MortgageReal Estate

Fannie Mae: Home buying sentiment falls as more Americans say now is not a good time buy

In June, Fannie's HPSI fell by 0.5 points in June to 91.5

In June, housing confidence fell slightly as more Americans reported now is not a good time to buy, according to Fannie Mae’s latest Home Purchase Sentiment Index.

According to the GSE’s report, sentiment fell by 0.5 points in June to 91.5. Although this rate is a decline from last month’s near survey high of 92, it still remains 0.8 points higher than the same time period in 2018.

Despite this annual increase, the report indicates that a majority of its components either declined or remained relatively flat in June.

Notably, the only component to increase this month, which was the index that measures whether or not mortgage rates will go down, edged up 8 percentage points to -29%.

Fannie Mae Senior Vice President and Chief Economist Doug Duncan said growing expectations that mortgage rates will remain steady suggest improved stability for housing affordability.
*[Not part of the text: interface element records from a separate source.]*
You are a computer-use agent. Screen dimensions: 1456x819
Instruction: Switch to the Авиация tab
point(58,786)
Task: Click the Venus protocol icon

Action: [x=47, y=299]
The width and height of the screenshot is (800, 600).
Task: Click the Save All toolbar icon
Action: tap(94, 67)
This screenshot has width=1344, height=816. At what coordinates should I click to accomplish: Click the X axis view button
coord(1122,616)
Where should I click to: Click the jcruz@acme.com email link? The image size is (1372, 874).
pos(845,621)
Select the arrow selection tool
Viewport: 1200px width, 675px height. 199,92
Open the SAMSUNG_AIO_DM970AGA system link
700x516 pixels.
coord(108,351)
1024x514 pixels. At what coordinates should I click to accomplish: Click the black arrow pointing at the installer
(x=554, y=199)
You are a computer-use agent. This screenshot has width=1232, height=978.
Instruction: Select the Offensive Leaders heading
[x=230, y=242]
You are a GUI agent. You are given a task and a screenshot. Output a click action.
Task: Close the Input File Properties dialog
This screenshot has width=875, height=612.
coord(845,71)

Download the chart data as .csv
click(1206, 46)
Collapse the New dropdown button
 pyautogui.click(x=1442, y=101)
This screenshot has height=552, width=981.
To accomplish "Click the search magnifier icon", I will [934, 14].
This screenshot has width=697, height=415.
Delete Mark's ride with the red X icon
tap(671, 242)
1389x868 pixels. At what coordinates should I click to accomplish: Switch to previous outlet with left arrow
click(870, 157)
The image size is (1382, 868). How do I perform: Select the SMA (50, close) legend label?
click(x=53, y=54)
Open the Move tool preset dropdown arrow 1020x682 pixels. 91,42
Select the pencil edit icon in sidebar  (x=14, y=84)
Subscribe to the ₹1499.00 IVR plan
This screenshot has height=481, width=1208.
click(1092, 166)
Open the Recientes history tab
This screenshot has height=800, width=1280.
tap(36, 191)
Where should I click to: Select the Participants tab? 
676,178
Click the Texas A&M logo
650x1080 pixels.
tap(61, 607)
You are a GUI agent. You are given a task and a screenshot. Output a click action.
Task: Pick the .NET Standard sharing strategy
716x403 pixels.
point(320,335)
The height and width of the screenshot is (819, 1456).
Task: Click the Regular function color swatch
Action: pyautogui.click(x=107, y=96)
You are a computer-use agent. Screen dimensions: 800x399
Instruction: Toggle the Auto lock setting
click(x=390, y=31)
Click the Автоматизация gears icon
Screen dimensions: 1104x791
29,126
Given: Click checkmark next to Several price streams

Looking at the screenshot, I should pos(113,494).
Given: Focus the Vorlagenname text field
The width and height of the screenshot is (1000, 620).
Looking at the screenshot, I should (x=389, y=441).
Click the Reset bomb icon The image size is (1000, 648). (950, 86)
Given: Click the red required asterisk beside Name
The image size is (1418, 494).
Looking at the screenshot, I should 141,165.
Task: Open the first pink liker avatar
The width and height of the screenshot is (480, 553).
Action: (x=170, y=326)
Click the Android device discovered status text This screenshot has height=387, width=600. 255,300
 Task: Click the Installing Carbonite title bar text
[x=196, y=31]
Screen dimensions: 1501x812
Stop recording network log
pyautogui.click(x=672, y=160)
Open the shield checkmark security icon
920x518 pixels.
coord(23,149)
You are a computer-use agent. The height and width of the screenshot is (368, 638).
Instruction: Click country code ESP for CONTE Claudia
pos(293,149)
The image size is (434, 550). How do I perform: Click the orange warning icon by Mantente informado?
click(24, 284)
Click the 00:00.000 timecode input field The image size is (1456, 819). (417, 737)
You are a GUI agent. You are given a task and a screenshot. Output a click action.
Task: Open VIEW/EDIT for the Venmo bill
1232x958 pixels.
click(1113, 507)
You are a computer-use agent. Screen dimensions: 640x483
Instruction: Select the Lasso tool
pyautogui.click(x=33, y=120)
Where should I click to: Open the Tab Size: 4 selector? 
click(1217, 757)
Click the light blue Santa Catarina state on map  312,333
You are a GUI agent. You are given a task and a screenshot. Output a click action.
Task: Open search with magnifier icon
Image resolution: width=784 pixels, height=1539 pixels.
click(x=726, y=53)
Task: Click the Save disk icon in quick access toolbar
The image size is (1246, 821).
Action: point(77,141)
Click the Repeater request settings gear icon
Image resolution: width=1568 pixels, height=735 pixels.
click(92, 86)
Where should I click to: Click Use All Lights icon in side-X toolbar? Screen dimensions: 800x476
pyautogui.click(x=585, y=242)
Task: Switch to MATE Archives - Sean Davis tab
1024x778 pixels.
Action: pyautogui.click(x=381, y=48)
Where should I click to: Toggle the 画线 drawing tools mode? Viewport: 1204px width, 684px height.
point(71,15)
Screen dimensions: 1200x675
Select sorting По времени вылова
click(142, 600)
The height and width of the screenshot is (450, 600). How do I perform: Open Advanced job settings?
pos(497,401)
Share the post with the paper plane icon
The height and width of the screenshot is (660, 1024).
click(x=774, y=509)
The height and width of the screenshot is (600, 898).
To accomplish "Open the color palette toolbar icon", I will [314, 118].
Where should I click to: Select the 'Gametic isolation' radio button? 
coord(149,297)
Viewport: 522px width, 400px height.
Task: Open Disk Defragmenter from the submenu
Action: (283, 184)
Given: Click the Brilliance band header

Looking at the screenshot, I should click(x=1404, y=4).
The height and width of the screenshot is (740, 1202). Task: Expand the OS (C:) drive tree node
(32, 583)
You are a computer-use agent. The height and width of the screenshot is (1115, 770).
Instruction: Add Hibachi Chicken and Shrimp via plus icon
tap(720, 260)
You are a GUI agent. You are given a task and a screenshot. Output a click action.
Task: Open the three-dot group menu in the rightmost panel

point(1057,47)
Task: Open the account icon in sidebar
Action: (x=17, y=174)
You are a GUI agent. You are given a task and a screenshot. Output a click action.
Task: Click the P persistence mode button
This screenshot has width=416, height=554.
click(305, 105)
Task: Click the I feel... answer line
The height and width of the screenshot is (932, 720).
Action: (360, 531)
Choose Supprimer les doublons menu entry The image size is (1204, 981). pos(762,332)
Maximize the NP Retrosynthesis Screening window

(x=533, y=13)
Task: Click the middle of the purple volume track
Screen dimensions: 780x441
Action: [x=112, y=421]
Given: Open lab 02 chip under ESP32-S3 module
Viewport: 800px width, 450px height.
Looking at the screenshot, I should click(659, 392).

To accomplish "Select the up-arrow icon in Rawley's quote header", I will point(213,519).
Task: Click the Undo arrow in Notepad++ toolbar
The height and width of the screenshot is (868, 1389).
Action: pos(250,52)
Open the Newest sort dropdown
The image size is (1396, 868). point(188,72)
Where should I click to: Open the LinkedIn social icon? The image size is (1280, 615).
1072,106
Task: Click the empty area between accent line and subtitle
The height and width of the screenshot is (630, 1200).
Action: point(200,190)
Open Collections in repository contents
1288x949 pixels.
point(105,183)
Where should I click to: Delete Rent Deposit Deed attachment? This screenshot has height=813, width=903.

“Regional variations in housing optimism appear to be tied to a divergence in housing affordability; for example, home purchase sentiment is higher in the Midwest and South than in the West and, to a lesser extent, the Northeast, where the lack of entry-level inventory and the resultant strong price appreciation has had a more profound impact on affordability,” Duncan said. “With fewer consumers expecting rates to jump back up – thereby creating less urgency to buy now – we expect housing market activity to remain stable.”

Duncan may be right, as Fannie’s index reveals the component measuring if it’s a “Good time to Sell” remained unchanged at 43%. However, the component measuring if it’s a “Good time to Buy” decreased 4 percentage points to 23% in June.

This lack luster growth can possibly be attributed to a mismatch in inventory and buyer demand.’s latest Housing Trend Report indicated that although buyer demand has heightened, there just isn’t enough inventory to support sales growth.

“It was only 18 months ago that the number of homes for sale hit its lowest level in recorded history and sparked the fiercest competition among buyers we’ve ever seen. If the trend we’re seeing continues, overall inventory could near record lows by early next year,” Chief Economist Danielle Hale said. “So far there’s been a lackluster response to low mortgage rates, but if they do spark fresh buyer interest later in the year, U.S. inventory could set new record lows this winter.”

NOTE: Fannie Mae’s Home Purchase Sentiment Index is constructed from six questions, gauging the current views and forward-looking expectations of consumers navigating the housing market.